The rule of thumb for comprehending Jim O’Rourke as a creator of pop songs is to savor the exquisite details without getting hung up on a particular outcome. “Simple Songs,” his first singer-songwriter album in 14 years, has the arid lushness and prickly intentions you’d expect, but he doesn’t want you to get too comfortable.
“Nice to see you once again,” is his welcoming first line on the album, murmured on a tune called “Friends With Benefits.” He deflates it within the next breath: “Been a long time, my friend/Since you crossed my mind at all.”
What follows in the lyrics, against a bright wash of chiming piano, strummed guitars and rubbery bass lines, has the ring of a transactional relationship. “There are friends already waiting,” O’Rourke sings in his proudly rumpled voice, over a rock-samba beat, “for the space that you’re containing.”
O’Rourke, whose musical reputation borders on the cult-heroic — as a record producer, film composer, improviser and all-around guru — has lived for the last decade in Tokyo, a calculated distance from the scene that would claim him. If “Simple Songs” feels like a follow-up to his lauded 2001 album “Insignificance,” it’s also an extension of “The Visitor,” a meticulously orchestrated nonvocal album from 2009.

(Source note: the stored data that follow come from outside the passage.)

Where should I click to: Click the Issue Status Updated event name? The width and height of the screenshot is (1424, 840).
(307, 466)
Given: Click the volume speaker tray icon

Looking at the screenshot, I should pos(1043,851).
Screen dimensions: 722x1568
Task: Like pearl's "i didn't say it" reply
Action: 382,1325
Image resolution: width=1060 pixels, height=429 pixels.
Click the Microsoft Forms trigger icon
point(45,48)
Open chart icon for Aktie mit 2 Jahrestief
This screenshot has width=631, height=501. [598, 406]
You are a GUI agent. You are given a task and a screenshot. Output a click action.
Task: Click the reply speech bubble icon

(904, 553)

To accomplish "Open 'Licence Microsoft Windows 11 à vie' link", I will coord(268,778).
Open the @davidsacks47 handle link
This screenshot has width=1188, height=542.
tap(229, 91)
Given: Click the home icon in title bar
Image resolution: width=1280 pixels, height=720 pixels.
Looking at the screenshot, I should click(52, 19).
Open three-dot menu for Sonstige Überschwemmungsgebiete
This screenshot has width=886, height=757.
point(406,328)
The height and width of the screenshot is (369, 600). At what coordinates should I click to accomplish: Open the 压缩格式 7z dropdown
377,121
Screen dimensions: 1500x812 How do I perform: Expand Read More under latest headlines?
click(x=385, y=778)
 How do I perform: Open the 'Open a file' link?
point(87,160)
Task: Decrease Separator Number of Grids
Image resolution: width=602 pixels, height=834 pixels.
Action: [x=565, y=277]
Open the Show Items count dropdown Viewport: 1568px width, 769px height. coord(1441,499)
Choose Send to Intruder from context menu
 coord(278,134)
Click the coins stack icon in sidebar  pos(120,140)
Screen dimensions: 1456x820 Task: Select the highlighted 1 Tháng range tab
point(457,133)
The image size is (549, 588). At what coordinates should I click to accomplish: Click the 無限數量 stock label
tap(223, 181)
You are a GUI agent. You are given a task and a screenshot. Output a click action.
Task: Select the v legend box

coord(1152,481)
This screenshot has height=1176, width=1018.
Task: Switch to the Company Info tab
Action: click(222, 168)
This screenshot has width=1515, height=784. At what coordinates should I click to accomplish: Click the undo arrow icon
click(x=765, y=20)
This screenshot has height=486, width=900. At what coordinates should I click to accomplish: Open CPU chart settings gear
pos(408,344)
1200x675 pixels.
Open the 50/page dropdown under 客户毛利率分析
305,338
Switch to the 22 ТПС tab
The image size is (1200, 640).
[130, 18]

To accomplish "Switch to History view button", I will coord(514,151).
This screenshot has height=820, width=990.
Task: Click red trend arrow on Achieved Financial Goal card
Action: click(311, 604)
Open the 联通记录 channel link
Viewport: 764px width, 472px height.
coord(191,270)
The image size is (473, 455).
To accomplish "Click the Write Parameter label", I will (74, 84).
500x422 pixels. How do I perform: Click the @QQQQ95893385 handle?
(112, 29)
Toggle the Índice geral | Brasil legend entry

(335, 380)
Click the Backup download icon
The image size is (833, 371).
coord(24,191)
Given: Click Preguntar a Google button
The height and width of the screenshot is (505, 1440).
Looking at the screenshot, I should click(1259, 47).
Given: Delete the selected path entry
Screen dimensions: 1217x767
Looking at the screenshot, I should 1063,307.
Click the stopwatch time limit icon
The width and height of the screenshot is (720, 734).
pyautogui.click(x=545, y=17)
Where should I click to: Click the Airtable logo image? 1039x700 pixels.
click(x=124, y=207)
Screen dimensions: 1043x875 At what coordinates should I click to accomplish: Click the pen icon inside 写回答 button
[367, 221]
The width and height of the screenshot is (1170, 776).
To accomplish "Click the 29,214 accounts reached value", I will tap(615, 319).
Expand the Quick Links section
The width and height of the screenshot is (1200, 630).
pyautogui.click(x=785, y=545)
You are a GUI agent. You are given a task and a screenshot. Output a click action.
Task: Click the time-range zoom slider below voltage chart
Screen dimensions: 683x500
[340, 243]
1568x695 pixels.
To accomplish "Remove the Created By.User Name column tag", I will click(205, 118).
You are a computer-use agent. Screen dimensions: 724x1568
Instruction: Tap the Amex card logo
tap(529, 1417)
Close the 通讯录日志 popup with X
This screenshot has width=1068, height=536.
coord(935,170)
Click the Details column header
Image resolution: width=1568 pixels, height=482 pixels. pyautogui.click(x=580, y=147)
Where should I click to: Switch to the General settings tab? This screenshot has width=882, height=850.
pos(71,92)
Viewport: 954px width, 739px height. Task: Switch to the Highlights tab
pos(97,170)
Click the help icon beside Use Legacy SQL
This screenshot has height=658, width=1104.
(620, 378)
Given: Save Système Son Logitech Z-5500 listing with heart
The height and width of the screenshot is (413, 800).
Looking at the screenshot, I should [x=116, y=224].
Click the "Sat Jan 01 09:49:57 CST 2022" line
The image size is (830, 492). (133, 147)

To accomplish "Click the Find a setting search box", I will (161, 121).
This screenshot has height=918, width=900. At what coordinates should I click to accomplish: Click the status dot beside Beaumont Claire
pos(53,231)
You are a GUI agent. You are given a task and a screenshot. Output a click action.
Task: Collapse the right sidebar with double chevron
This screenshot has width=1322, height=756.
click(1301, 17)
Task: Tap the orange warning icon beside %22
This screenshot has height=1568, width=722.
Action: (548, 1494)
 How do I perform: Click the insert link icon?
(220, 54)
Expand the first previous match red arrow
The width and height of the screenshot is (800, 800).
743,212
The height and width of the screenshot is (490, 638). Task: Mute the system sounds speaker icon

It sounds fantastic as a study in symphonic-rock ambition and studio mixing techniques. O’Rourke’s encyclopedic pop knowledge means that he’s always a step ahead of listeners. It also means that he’s in control of his style markers, which fall here in the realm of David Bowie’s “Space Oddity” and George Harrison’s “All Things Must Pass,” but with more flourishes of jazz-rock and chamber pop.
As a lyricist, he likes to dole out barbs, or withdraw the courtesies he just extended. Addressing a younger person in “Half Life Crisis,” he recommends cashing in, “Cause you can tell from your face that you’re a charity case/And your debt is piling up.”
On the closer, “All Your Love,” O’Rourke sings: “Please don’t cry/I might enjoy that.” In the chorus, he repeats the song’s title against a background that evokes sunlight through the clouds. But then: “All your love/Will never change me.” The arrangement ramps up and sprawls out, its layered grandeur presented as both a gift and a taunt.